INSTRUCTIONS FOR THE TASK - A word-for-word restatement of the full listing is required.
*** Opening RECORDED INFORMATION ***
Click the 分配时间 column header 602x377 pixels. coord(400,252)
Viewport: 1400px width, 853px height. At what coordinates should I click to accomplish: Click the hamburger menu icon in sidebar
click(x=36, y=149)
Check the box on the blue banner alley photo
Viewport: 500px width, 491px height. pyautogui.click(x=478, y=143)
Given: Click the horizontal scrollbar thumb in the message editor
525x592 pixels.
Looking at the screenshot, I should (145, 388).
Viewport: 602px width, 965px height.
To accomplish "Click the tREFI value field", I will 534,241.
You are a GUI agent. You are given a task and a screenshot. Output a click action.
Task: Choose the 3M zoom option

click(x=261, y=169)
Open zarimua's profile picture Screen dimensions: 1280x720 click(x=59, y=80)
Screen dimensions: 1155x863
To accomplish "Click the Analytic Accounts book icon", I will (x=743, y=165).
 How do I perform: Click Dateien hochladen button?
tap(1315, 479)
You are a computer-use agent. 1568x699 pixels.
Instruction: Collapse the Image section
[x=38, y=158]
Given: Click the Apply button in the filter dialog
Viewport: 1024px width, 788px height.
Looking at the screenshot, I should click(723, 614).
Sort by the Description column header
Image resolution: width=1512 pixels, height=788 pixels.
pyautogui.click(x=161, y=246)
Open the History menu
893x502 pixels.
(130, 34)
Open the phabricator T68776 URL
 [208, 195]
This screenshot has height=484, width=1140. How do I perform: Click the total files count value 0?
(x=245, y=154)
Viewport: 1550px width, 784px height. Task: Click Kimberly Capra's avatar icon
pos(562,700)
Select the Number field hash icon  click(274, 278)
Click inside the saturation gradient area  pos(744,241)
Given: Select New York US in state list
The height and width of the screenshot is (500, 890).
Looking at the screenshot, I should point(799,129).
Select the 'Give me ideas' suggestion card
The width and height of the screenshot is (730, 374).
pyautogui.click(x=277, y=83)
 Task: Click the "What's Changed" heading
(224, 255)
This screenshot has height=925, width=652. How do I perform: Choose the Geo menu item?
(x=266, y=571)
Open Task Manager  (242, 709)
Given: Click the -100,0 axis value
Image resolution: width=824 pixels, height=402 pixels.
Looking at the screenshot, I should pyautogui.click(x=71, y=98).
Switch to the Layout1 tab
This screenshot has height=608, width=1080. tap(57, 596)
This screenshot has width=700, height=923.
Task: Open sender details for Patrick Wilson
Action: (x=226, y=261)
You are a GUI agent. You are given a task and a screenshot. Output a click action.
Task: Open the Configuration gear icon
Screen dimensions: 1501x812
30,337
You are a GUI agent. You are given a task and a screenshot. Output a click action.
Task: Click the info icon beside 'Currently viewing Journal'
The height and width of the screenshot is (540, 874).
*** Closing RECORDED INFORMATION ***
ANSWER TO THIS PROBLEM -
Click the 分配时间 column header 602x377 pixels. coord(400,252)
Viewport: 1400px width, 853px height. At what coordinates should I click to accomplish: Click the hamburger menu icon in sidebar
click(x=36, y=149)
Check the box on the blue banner alley photo
Viewport: 500px width, 491px height. pyautogui.click(x=478, y=143)
Given: Click the horizontal scrollbar thumb in the message editor
525x592 pixels.
Looking at the screenshot, I should (145, 388).
Viewport: 602px width, 965px height.
To accomplish "Click the tREFI value field", I will 534,241.
You are a GUI agent. You are given a task and a screenshot. Output a click action.
Task: Choose the 3M zoom option

click(x=261, y=169)
Open zarimua's profile picture Screen dimensions: 1280x720 click(x=59, y=80)
Screen dimensions: 1155x863
To accomplish "Click the Analytic Accounts book icon", I will (x=743, y=165).
 How do I perform: Click Dateien hochladen button?
tap(1315, 479)
You are a computer-use agent. 1568x699 pixels.
Instruction: Collapse the Image section
[x=38, y=158]
Given: Click the Apply button in the filter dialog
Viewport: 1024px width, 788px height.
Looking at the screenshot, I should click(723, 614).
Sort by the Description column header
Image resolution: width=1512 pixels, height=788 pixels.
pyautogui.click(x=161, y=246)
Open the History menu
893x502 pixels.
(130, 34)
Open the phabricator T68776 URL
 [208, 195]
This screenshot has height=484, width=1140. How do I perform: Click the total files count value 0?
(x=245, y=154)
Viewport: 1550px width, 784px height. Task: Click Kimberly Capra's avatar icon
pos(562,700)
Select the Number field hash icon  click(274, 278)
Click inside the saturation gradient area  pos(744,241)
Given: Select New York US in state list
The height and width of the screenshot is (500, 890).
Looking at the screenshot, I should point(799,129).
Select the 'Give me ideas' suggestion card
The width and height of the screenshot is (730, 374).
pyautogui.click(x=277, y=83)
 Task: Click the "What's Changed" heading
(224, 255)
This screenshot has height=925, width=652. How do I perform: Choose the Geo menu item?
(x=266, y=571)
Open Task Manager  (242, 709)
Given: Click the -100,0 axis value
Image resolution: width=824 pixels, height=402 pixels.
Looking at the screenshot, I should pyautogui.click(x=71, y=98).
Switch to the Layout1 tab
This screenshot has height=608, width=1080. tap(57, 596)
This screenshot has width=700, height=923.
Task: Open sender details for Patrick Wilson
Action: (x=226, y=261)
You are a GUI agent. You are given a task and a screenshot. Output a click action.
Task: Open the Configuration gear icon
Screen dimensions: 1501x812
30,337
You are a GUI agent. You are given a task and a screenshot. Output a click action.
Task: Click the info icon beside 'Currently viewing Journal'
The height and width of the screenshot is (540, 874).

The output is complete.